Although access to depression treatment has improved, most adults do not receive guideline-concordant care (7, 8). The majority of mothers in this and other such trials have had multiple untreated depressive episodes, and their children have had years of exposure to parental depression and its consequences. Medication for mothers alone, even when it reduces depression symptoms, is unlikely to have a sustained and meaningful effect on children’s outcomes (9). Weissman and colleagues’ study highlights this point, given that in two of the three groups, children’s outcomes did not improve despite reductions in the mothers’ symptoms. All this is not to dispute that the children of mothers who improved are likely to be much better off than if their mothers had remained depressed. Hopefully, this excellent research group will be able to evaluate the children’s outcomes over a longer follow-up period, both during the maintenance phase of pharmacotherapy and after treatment is discontinued.

Effective interventions for depressed parents and their children must demonstrate both statistically and clinically significant change in relevant functional outcomes. In the sample for this study, although effect sizes for children’s depression symptoms and functional impairment were moderate (more than 0.5 standard deviations), mean scores even at baseline were below typical clinical cutoffs, which suggests that this sample of children was not particularly distressed even before the mothers started treatment. Interventions for families in which both parents and children meet diagnostic criteria for depression or other disorders may produce valuable information about effective treatments and key mediators of effects.

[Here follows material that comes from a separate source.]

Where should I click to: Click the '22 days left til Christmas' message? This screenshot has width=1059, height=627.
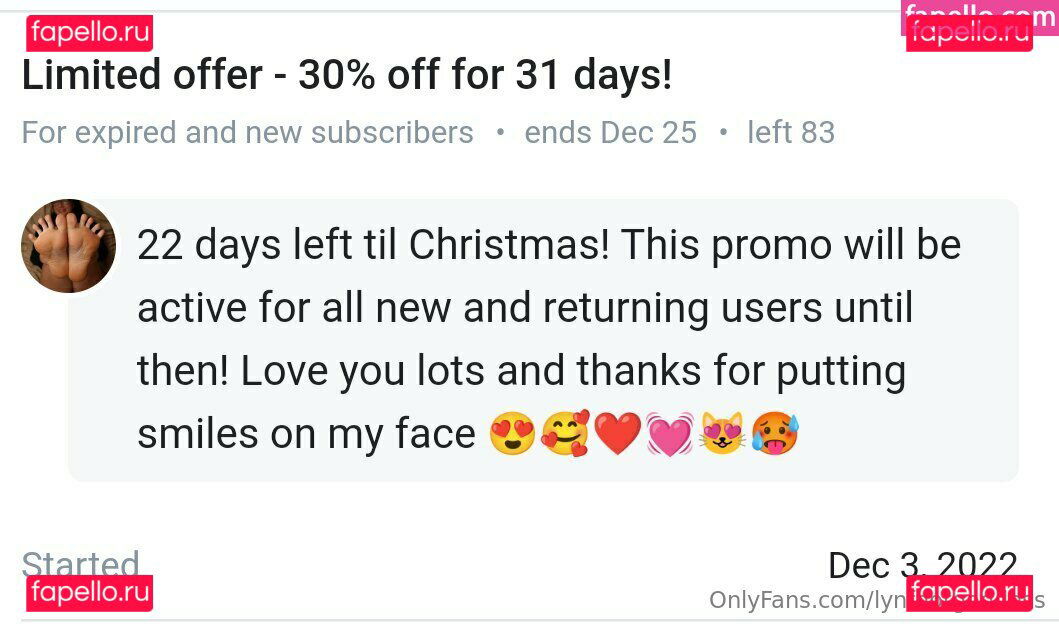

Ultimately, a public health perspective that incorporates screening, prevention, and treatment of both parents and children is likely to be most effective in reducing the burden of parental depression (10). Interventions must offer a range of services and be flexible enough to identify which families require parenting support, medication, psychotherapy, home- or school-based services, and social services. Finally, efforts to reduce the stigma of mental illness are essential to increase early utilization of services, before parents’ depression affects children’s long-term well-being.

From the Department of Psychology, Loyola University Maryland, Baltimore.
Address correspondence to Dr. Coiro ().

The author reports no financial relationships with commercial interests.